Disney Channel to Air First Gay Storyline on Season Premiere of 'Andi Mack'
By Jennifer Drysdale
Disney Channel is preparing to air its first gay storyline.
Andi Mack's second season premiere will feature one of the show's main characters, Cyrus (Joshua Rush), beginning to realize he has feelings for a male classmate.
The episode, which airs on Friday, shows Andi (Peyton Elizabeth Lee) sorting out her feelings for her classmate Jonah (Asher Angel), while Cyrus realizes that he, too, has feelings for Jonah. Cyrus confides in his and Andi's best friend, Buffy (Sofia Wylie), as he struggles to determine how to tell his new girlfriend. Buffy's reaction is intended to serve as a positive example for both children and adults.
"Andi Mack is a story about tweens figuring out who they are; [creator] Terri Minsky, the cast and everyone involved in the show takes great care in ensuring that it's appropriate for all audiences and sends a powerful message about inclusion and respect for humanity," a Disney Channel spokesperson said in a statement to The Hollywood Reporter.

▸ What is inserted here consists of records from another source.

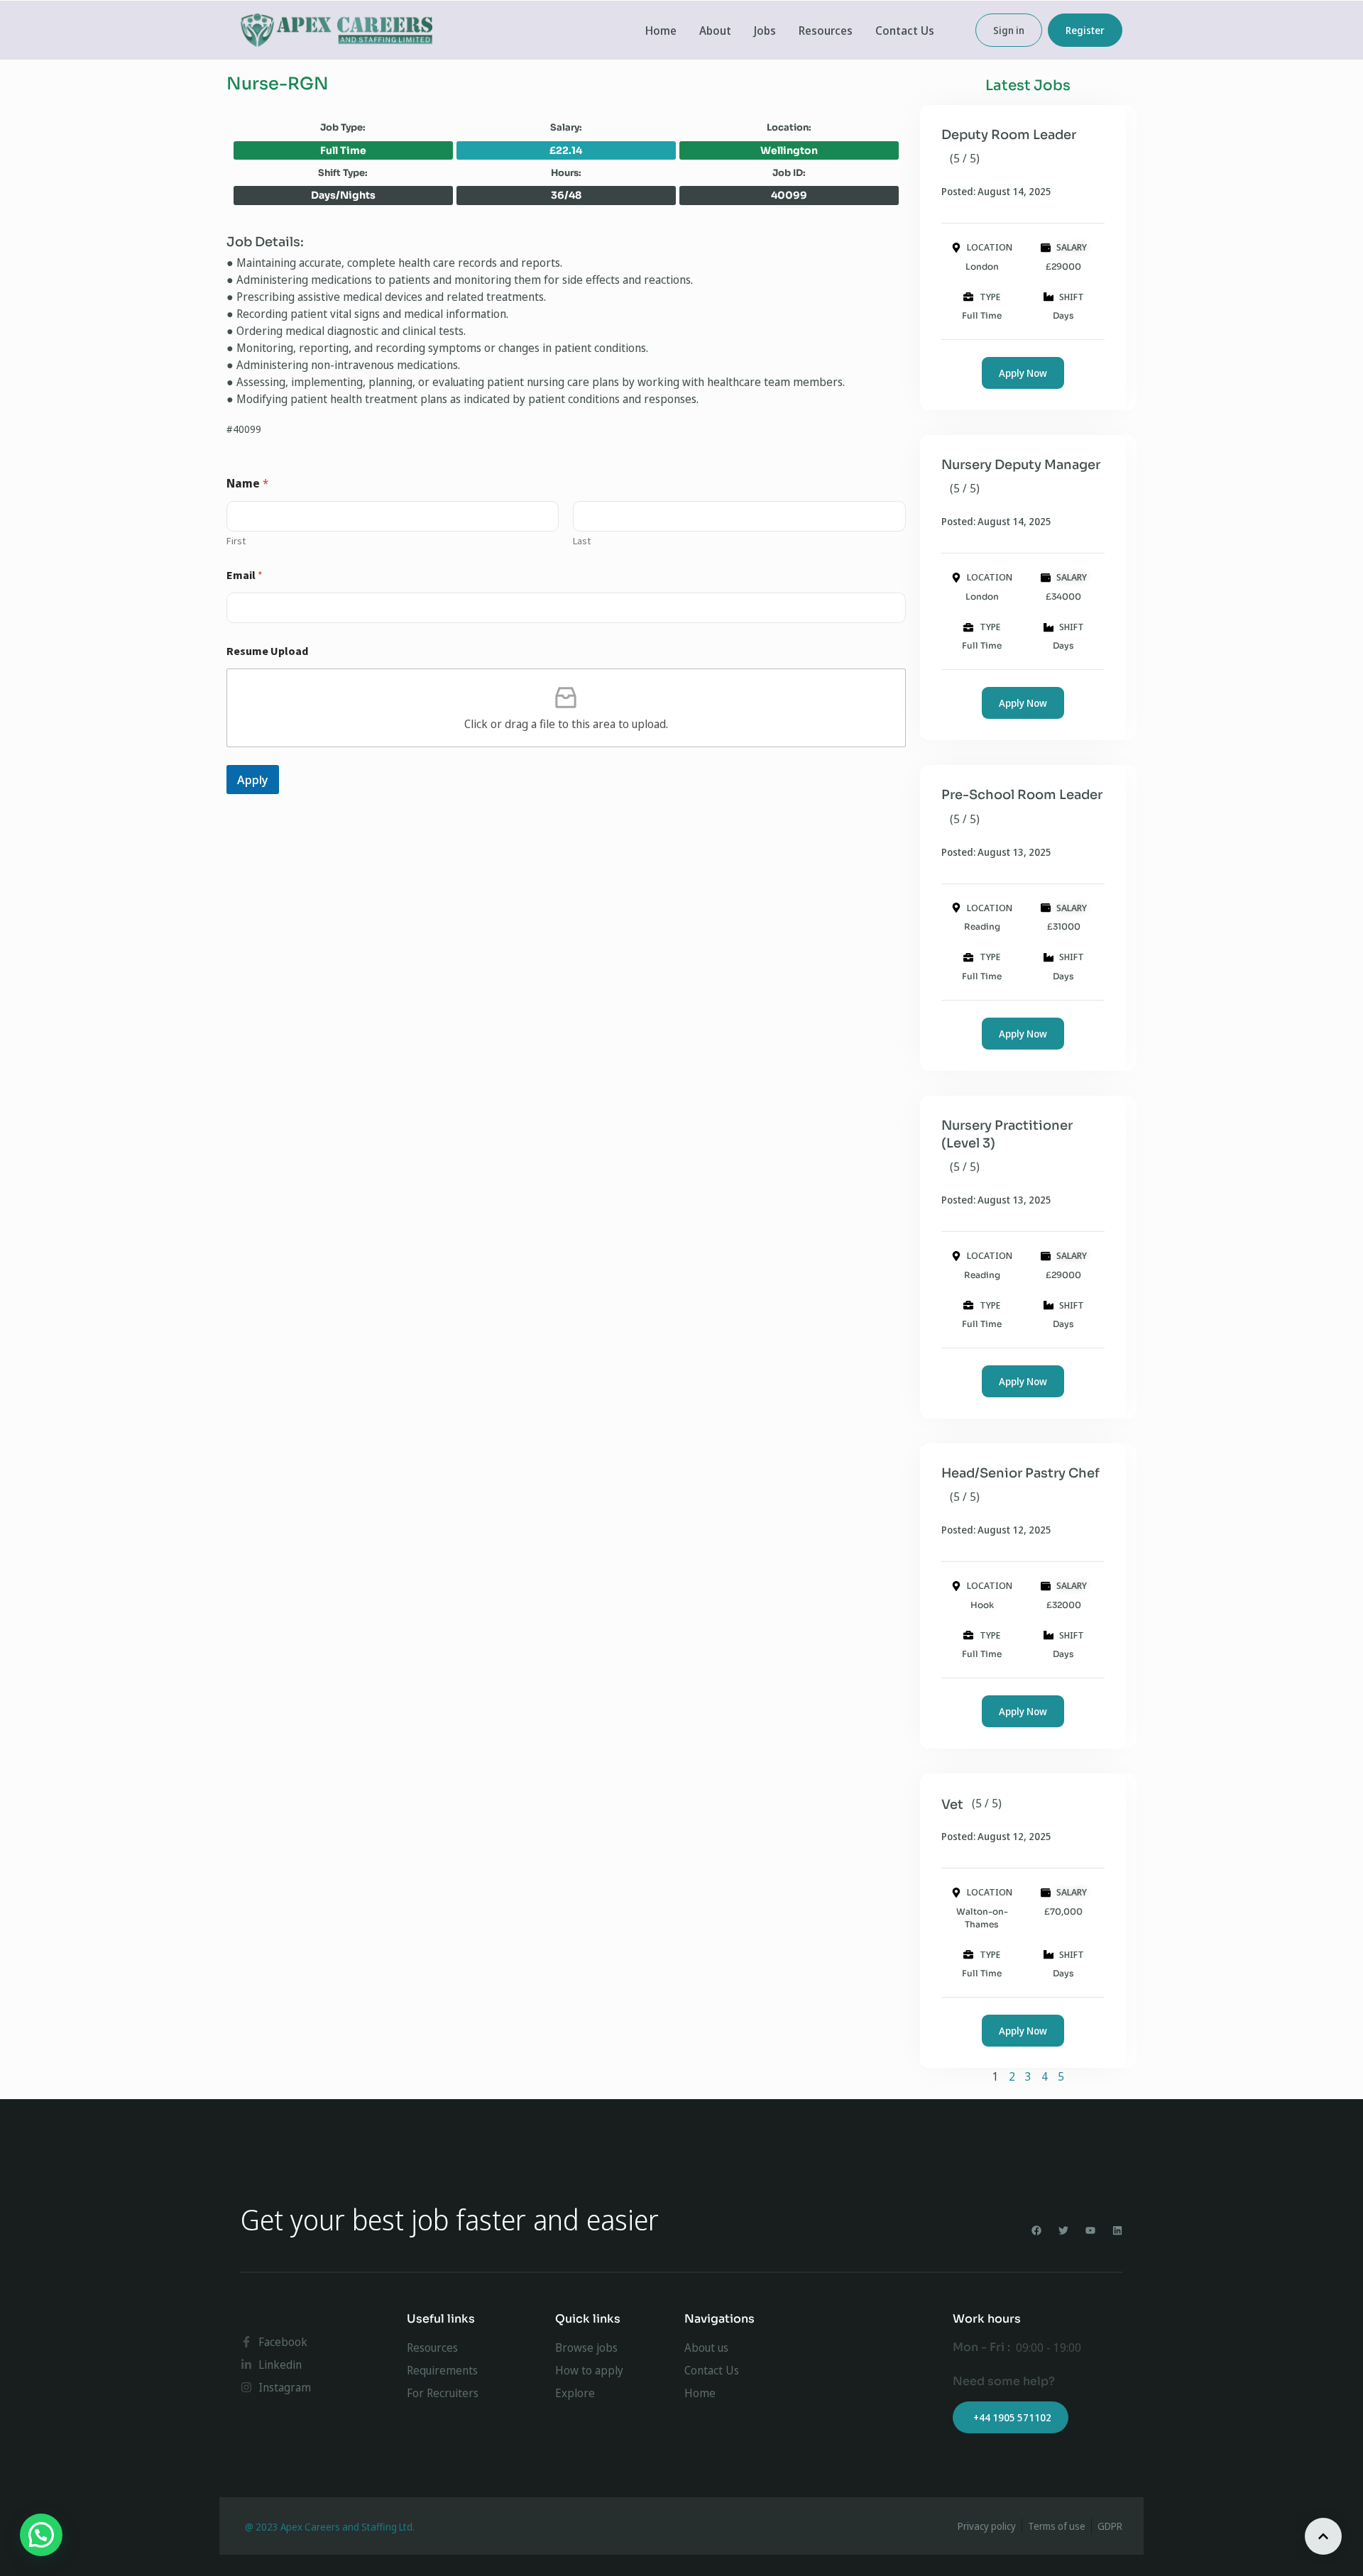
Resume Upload (267, 651)
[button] (41, 2535)
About (715, 30)
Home (661, 30)
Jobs (765, 30)
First (236, 541)
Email (244, 575)
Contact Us (904, 30)
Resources (826, 30)
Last (582, 541)
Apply (252, 779)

While gay characters have previously appeared on Disney Channel on shows like Good Luck Charlie and Doc McStuffins, the storyline of a young character realizing that he or she is gay is a first for the network.
Disney Channel and Minsky both worked with child development experts in formulating the premiere's arc. The episode was also pre-screened for several organizations, like Common Sense Media, GLAAD and PFLAG.
"With more and more young people coming out as LGBTQ, Andi Mack is reflecting the lives and lived experiences of so many LGBTQ youth around the country," GLAAD president and CEO Sarah Kate Ellis told THR. "Television reflects the real-life world, and today that includes LGBTQ youth who deserve to see their lives depicted on their favorite shows. Disney has been a leader in LGBTQ inclusion, and there are so many young people who will be excited to see Cyrus' story unfold."
"Sharing one's innermost self can be challenging, and to do so as an adolescent can be particularly so, especially when in the midst of figuring it out for yourself. Coming out requires honest self-reflection, no small amount of bravery and a safe place with at least one trusted person -- a friend, a parent, a teacher -- who can hold your confidence ... and your heart," added PFLAG executive director Dr. Jaime M. Grant. "Andi Mack's creative team captures this moment of revelation with such thought, care and authenticity; it will be a memory moment for some, and a teachable moment for many."